Sometimes, the developer of a videogame decides that the player(s) should be bested by their opponent(s) for the purposes of the story, regardless of the player's skill, luck, or accumulated experience points and equipment. It is in this situation that the player shall plunge headfirst into one of the single most infuriating elements of the JRPG, the Unwinnable Battle. I say “of the JRPG” because, let's be honest, Japanese console role-playing games are by far the greatest offenders in this catagory. You'll run into Sephiroth Clone #42 at the end of a big, long dungeon about twelve hours into the game, and he'll laugh and tell you about how you have absolutely no chance of beating him. The defiant spiky-haired protagonist will issue a remark regarding his desire to refute these claims, and the battle begins.

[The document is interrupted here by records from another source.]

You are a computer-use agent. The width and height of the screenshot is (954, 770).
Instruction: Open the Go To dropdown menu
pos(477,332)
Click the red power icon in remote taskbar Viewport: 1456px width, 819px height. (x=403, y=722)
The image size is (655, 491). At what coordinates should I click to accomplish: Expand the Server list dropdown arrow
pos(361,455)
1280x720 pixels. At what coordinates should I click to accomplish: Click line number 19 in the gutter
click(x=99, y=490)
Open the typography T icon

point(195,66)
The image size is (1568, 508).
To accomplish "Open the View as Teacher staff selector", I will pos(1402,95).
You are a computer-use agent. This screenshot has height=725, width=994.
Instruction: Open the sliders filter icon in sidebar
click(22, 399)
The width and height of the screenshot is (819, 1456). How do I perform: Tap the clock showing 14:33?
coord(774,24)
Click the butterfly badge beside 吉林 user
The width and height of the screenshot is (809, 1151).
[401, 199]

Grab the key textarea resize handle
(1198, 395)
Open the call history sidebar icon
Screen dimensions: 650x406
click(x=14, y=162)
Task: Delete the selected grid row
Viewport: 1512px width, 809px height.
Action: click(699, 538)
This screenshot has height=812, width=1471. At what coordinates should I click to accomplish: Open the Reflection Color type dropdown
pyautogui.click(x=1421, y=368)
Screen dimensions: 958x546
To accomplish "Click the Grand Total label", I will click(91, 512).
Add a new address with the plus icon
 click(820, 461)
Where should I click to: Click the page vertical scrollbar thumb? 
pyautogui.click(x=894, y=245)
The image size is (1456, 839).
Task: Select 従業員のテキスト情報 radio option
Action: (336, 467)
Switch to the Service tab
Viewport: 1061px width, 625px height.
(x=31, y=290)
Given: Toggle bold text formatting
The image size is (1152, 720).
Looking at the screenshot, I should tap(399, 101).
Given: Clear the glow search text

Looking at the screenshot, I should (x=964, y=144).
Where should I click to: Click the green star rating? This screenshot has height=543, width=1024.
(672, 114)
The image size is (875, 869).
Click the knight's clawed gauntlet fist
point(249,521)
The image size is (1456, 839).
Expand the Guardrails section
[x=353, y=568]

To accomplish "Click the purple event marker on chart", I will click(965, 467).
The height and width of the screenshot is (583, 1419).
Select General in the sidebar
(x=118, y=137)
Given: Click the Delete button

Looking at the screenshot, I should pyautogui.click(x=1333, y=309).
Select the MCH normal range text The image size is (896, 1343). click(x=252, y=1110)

Here's where the fun part begins. Many Unwinnable Battles are not clearly such when they first begin, and occasionally, a Very Definitely Winnable Battle will appear to be an Unwinnable one. The player will have to rapidly determine if this is a fight they are supposed to win or lose, and adopt the appropriate strategy. Depending on the nature of the unwinnable battle, it may be:
Occasionally, an Unwinnable Battle will, in fact, be Winnable, but with the exact same game progression consequences (see Valkyrie Profile). In some cases, winning this battle is actually punished; in Tales of Destiny, if the party defeats Leon when he attempts to capture them a few hours after the beginning, the game will end right there because you're supposed to get captured by him in order to get dragged into the main plotline of the game. Experts agree these sorts of game-ending results are pretty fucking lame.
This technique is typically a hallmark of a hack game designer.